Alagoas

Ranking mostra as cidades onde os alagoanos respeitam mais o isolamento social

TNH1 com Agência Alagoas | 16/04/20 - 08h05 - Atualizado em 16/04/20 - 09h25

O Governo do Estado mostrou nessa quarta-feira, 15, quais as cidades que apresentaram o maior e o menor índice de distanciamento social, recomendado pela Organização Mundial de Saúde para combater o crescimento do coronavírus. 

Segundo o boletim dessa quarta-feira, divulgado pela Sesau, o estado tem 83 casos confirmados da covid-19, e 5 mortos. Desses 3 casos confirmados, 76 residem no Estado, sendo 67 em Maceió e nove no interior, uma vez que Porto Real do Colégio, Palmeira dos Índios, Satuba e Boca da Mata têm um caso cada um, seguidos por Rio Largo com dois e Marechal Deodoro com três. As outras sete pessoas que testaram positivo para a Covid-19 em Alagoas, residem no Rio de Janeiro (2), em Brasília (2) e em São Paulo (3).

Os dados apurados no dia 14 de abril revelarm que o município de Satuba, na região metropolitana de Maceió, teve o melhor indicativo, com 66,2% de isolamento. A cidade alagoana que menos respeitou a orientação dos órgãos de saúde foi Ouro Branco, no Alto Sertão, com apenas 41,3% de pessoas.

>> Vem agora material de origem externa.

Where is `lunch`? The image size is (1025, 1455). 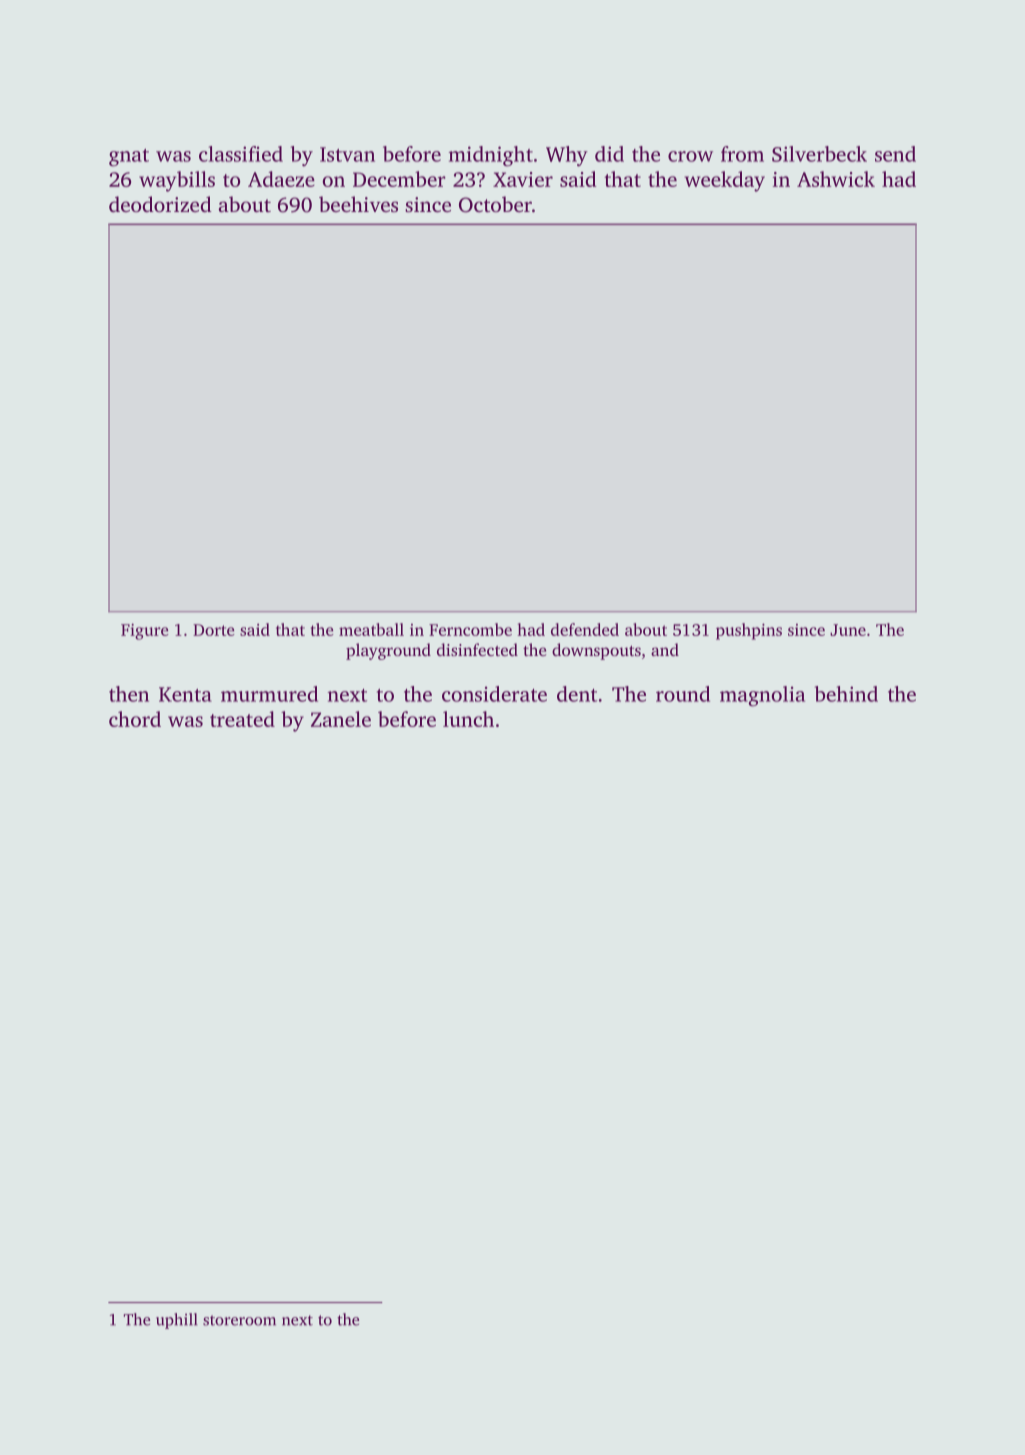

Além de Satuba, outras cidades aparecem no infográfico com bons índices de isolamento. É o caso de Igreja Nova, Limoeiro de Anadia, Jequiá da Praia, Jundiá, Estrela de Alagoas, Água Branca, Feira Grande, Rio Largo e Pindoba. Todas com mais de 57% de adesão da população.

Já os municípios de Porto Calvo, Arapiraca, Olho D'Água das Flores, Mar Vermelho, Santana do Ipanema, Boca da Mata, Pão de Açúcar, União dos Palmares e Palmeira dos Índios estão com o indicativo inferior a 46%. 

Confira o infográfico:

Médicos alertam que relaxar isolamento pode provocar aumento exponencial da covid-19

O presidente da Sociedade de Medicina de Alagoas, Fernando Gomes, e o oncologista Marcos Davi alertam que se a população negligenciar o isolamento social em Alagoas, o número de casos de Covid-19, doença causada pelo novo coronavírus, vai crescer exponencialmente e provocar o colapso do sistema hospitalar. Para os médicos, o distanciamento permanece como a única e a mais eficaz estratégia para barrar o avanço da doença.

“Se houver relaxamento para menos de 70% da população, teremos colapso no sistema de saúde rapidamente, uma terrível calamidade pública”, alertou o médico Marcos Davi.